As part of the deal announced Tuesday, the cryptocurrency and financial services platform will act as the Los Angeles-based NWSL club’s official cryptocurrency and NFT partner. The new collaboration will promote and support education around cryptocurrency as well as access to NFT development, providing ACFC players with the opportunity to build their own creations.
Julie Uhrman, Co-Founder and President of Angel City Football Club, tells Just Women’s Sports that the club’s ownership group, which includes venture capitalists, product, entertainment and tech entrepreneurs, is especially excited about the prospects of NFTs. Uhrman says they’re “incredibly valuable, especially for sports teams.”
“It’s another opportunity to authentically connect fans with their favorite players, with their favorite teams and with their favorite leagues,” she said.
Angel City also incorporated NFTs into their their July crest launch, fractionalizing the club’s emblem into 5,000 digital assets, which were gifted and sold to investors and fans as a way to foster a sense of communal ownership in the team.
“With Angel City, we wanted to find a way to increase our connection with our community and fans and found that NFTs were a perfect way of doing that,” Uhrman said.
Another key component of Angel City’s partnership with Crypto.com is financial education.
“It’s important to us to make sure that we are empowering women in all parts of their lives,” said Jess Smith, Head of Revenue at Angel City. “And if you look at the current landscape, and you look at the data behind women and engagement with NFTs and Web3 and cryptocurrency, they’re behind the men in adaption to this.”
The expansion club aims to close the growing gender disparity within crypto by providing their players and the community with the education and means needed to participate in the market.

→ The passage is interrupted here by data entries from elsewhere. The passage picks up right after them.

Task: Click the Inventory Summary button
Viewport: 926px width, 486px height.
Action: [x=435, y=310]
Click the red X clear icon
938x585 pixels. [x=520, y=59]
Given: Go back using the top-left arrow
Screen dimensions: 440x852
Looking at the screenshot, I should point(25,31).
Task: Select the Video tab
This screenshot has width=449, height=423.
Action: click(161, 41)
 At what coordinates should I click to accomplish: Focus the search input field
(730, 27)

“Crypto.com is the leader as far as creating an exchange, so we want to educate our community and fan bas e… and really just help people understand the space,” Uhrman said. She also sees the NFT side of the relationship as an opportunity to empower players “to become creators, to create community through their creations and to have ownership of the product or of the item that they create.”

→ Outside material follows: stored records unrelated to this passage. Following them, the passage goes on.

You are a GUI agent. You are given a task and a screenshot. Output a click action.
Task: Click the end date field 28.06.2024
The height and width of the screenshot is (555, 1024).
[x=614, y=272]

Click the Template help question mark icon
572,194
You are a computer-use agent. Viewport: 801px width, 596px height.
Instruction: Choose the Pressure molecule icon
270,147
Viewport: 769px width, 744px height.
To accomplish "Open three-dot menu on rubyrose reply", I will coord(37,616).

As the first deal of its kind, the collaboration also serves as a decisive moment for women’s sports. Angel City takes great pride in being a part of that progress.
“This partnership is a turning point for women’s sports and signifies the growing recognition of the power and influence they yield,” ACFC Leading Founding Investor Alexis Ohanian said in a statement.

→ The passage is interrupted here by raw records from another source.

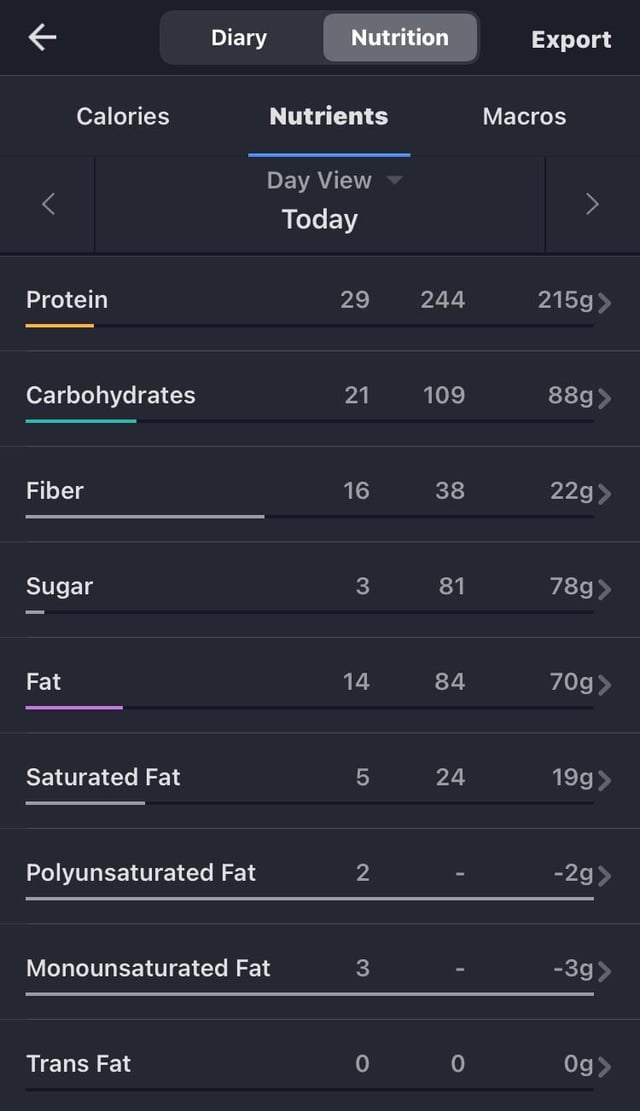Expand Saturated Fat row chevron
This screenshot has width=640, height=1111.
(x=604, y=780)
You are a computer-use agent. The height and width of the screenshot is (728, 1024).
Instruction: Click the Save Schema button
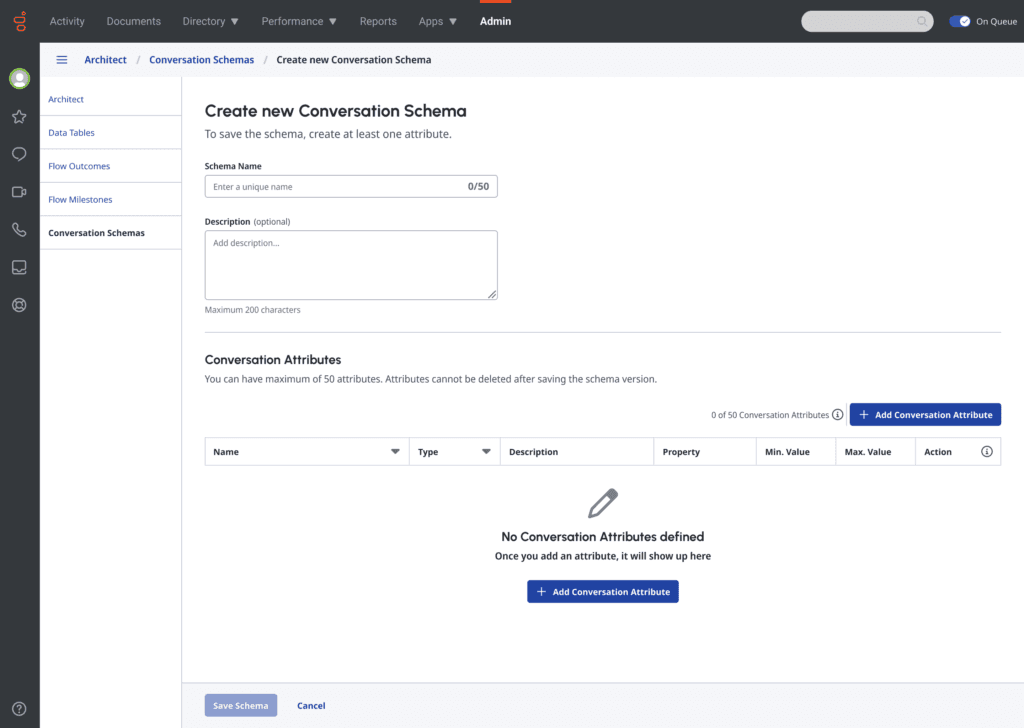click(x=240, y=705)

While this may be Crypto.com’s women’s sports debut, the platform has already made its mark on the Los Angeles sporting community, signing a 20-year rights agreement to rename Staples Center, which hosts the Sparks of the WNBA, the Lakers and Clippers of the NBA, and the NHL’s Kings.
ACFC said the company’s commitment to Los Angeles will be central to their evolving relationship.
“[Crypto.com is] really looking at the culture of Los Angeles and the creators that exist and how the world looks to L.A. for what comes next,” Smith said. “You can expect this partnership to be representative of that and how we bring those worlds together through our platform with them.”
Though the joint venture is just getting off the ground, ACFC hopes to have a broad impact on the space, with Uhrman saying her ultimate goal would be to play “a critical role in seeing women equal 50 percent of investors in cryptocurrency.”
She hopes Angel City players, who are already savvy at building personal brands, will harness NFTs to build a community and create ownership over a product, which in turn can “significantly [impact] their yearly income in a positive way.”
Angel City, which begins play in the NWSL in 2022, previously announced their inaugural home kits in November. Among the club’s many initiatives is a first-of-its-kind Players Fund, which pays ACFC players a percentage of all home ticket sales. The club announced last week that it had already sold 13,200 season tickets for its debut season.